In tal modo GE aveva trovato la formula per auto-comprendere se stessa, razionalizzare e migliorare i propri costi e ricavi, restituendo nel contempo ai propri dipendenti la dignità di esseri pensanti e protagonisti nei processi di produzione, nella creazione del valore aggiunto e nel conseguente arricchimento della catena del valore per l'impresa.

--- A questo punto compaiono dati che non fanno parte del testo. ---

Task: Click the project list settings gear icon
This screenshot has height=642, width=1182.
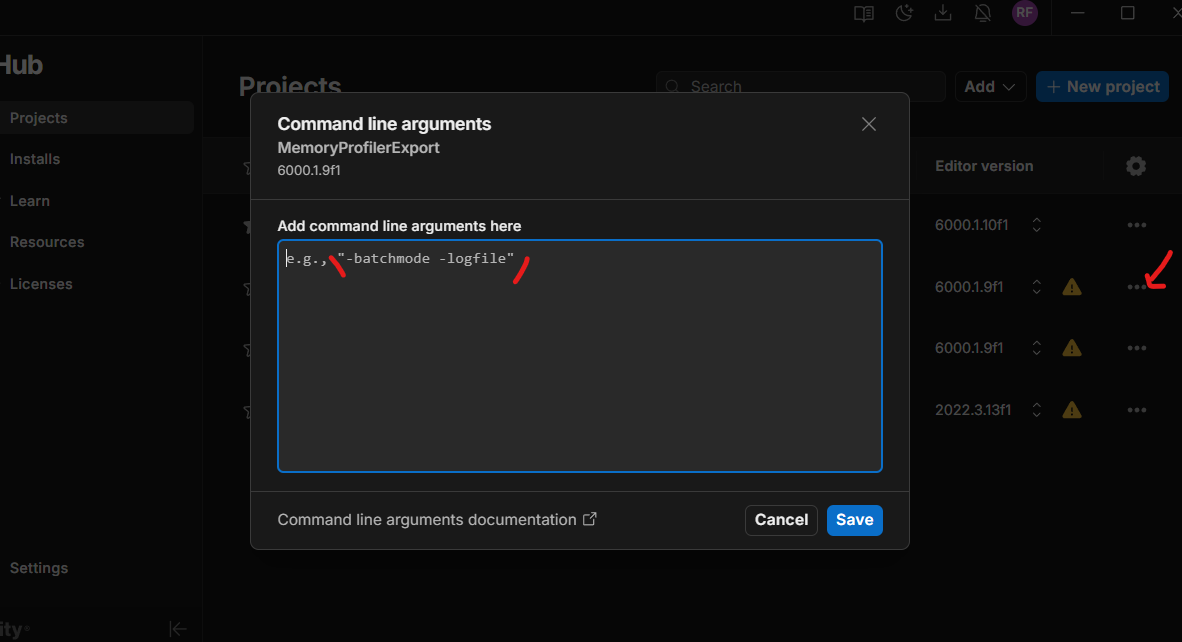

In un momento congiunturale quale quello attuale e con le sfide sempre più pressanti della globalizzazione e della concorrenza, riteniamo che la Pmi possano a maggior ragione trarre economicità e profitto dalla creazione di ambienti in cui knowledge managment e problem solving possano trovare una consapevole implementazione quotidiana e operativa sino a costituire un valido modello organizzativo, gestionale e culturale del fare impresa, in grado di sostenere il rapido mutamento degli scenari di mercato e contribuendo in modo significativo ad elevare tutti gli standard di competitività necessari per resistere e operare con successo nell'ambito del proprio business.